Model	Description	Resolution (cm/px)	Experimental	Classes
cars	YOLOv7-m model for cars detection on aerial images. Based on ITCVD.	10		car
trees	Retinanet tree crown detection model from DeepForest	10	:heavy_check_mark:	tree
trees_yolov9	YOLOv9 model for treetops detection on aerial images. Model is trained on a mix of publicly available datasets.	10	:heavy_check_mark:	tree
birds	Retinanet bird detection model from DeepForest	2	:heavy_check_mark:	bird
planes	YOLOv7 tiny model for object detection on satellite images. Based on the Airbus Aircraft Detection dataset.	70	:heavy_check_mark:	plane
aerovision	YOLOv8 model for multi-class detection on aerial images.	30	:heavy_check_mark:	[1]
utilities	YOLOv8 model for detecting paint markings placed on the ground by utility locators that commonly work for 811 Call before you dig.	3	:heavy_check_mark:	[2]
waldo30_nano	YOLOv8 model for multi-class detection from W.A.L.D.O	5	:heavy_check_mark:	[3]

1. small-vehicle, large-vehicle,plane,storage-tank,boat,dock,track-field,soccer-field,tennis-court,swimming-pool,baseball-field,road-circle,basketball-court,bridge,helicopter,crane
2. Gas, Manhole, Power, Reclaimed, Sewer, Telecom, Water
3. light-vehicle,person,building,upole,boat,bike,container,truck,gastank,digger,solar-panels,bus

Semantic Segmentation

Model	Description	Resolution (cm/px)	Experimental	Classes
buildings	Trained on RampDataset. Annotation masks for buildings and background.	50	:heavy_check_mark:	Background, Building
roads	The model segments the Google Earth satellite images into ‘road’ and ‘not-road’ classes. Model works best on wide car roads, crossroads and roundabouts.	21	:heavy_check_mark:	not_road, road

All ONNX models are published on https://huggingface.co/datasets/UAV4GEO/GeoDeep-Models

Training Detection Models

In short, first you need to train a YOLO model, then you run yolo2geodeep. See below for details. If you already have a YOLO model, skip directly to Step 3.

Requirements

You need a decent GPU and plenty of RAM. It's possible to train models on a CPU, but it will take weeks (maybe even months). There's also platforms that will do the training for you if you don't have the necessary hardware.

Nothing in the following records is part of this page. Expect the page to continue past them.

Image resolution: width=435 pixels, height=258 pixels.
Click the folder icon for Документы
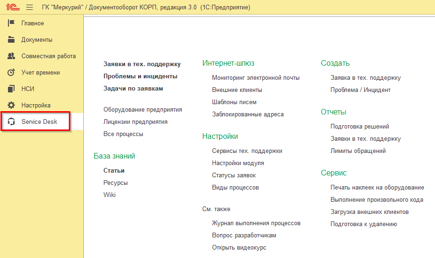pyautogui.click(x=12, y=40)
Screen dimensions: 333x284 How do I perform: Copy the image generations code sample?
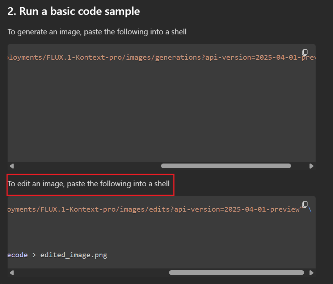tap(305, 52)
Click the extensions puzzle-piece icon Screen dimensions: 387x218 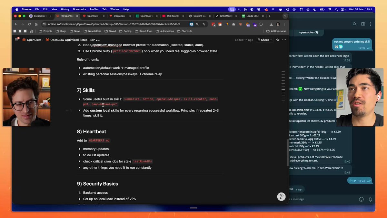click(x=261, y=24)
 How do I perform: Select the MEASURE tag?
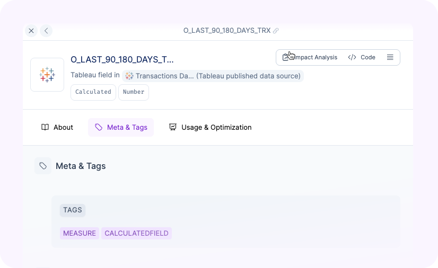point(80,233)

Step 1. Gather annotated images

A good point to start is https://universe.roboflow.com/browse/aerial, but the quality of the datasets is all over the place. Always inspect before using. When downloading a dataset, choose the YOLOv8 format.

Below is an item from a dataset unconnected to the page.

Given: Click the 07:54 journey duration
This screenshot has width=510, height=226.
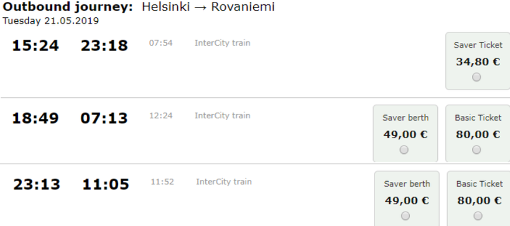Looking at the screenshot, I should 160,43.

You can also annotate your own images.

Aim to gather at least 1000 training images for decent results.

Step 2. Train a YOLO model

For up to date instructions, follow the steps on https://docs.ultralytics.com/modes/train/. Also make sure to install a GPU version of pytorch (https://pytorch.org/get-started/locally/).

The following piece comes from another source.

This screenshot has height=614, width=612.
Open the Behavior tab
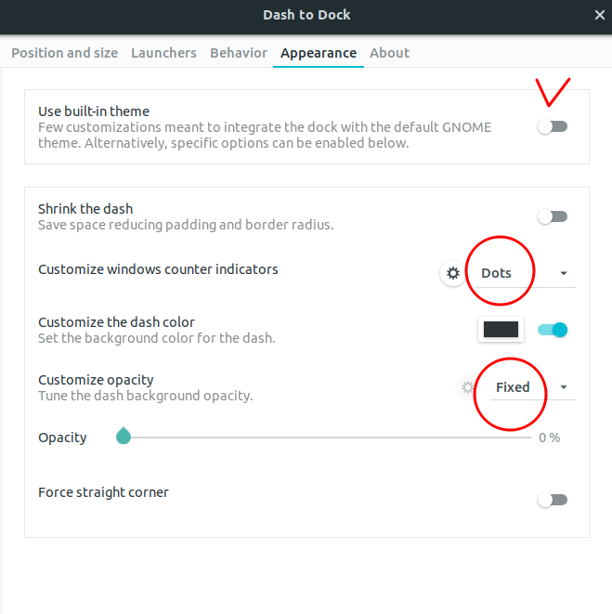coord(239,53)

Once you have a folder with your annotated images (e.g. dataset/train, dataset/valid), check your data.yaml to make sure you have the correct number of classes, then run:

yolo train task=detect model=yolov8s.pt data=dataset\data.yaml epochs=400

There's also several settings you can tweak, but start with the defaults.

Once the processes is done, you'll end up with a best.pt (model weights) file, usually in runs/detect/trainX/weights/best.pt.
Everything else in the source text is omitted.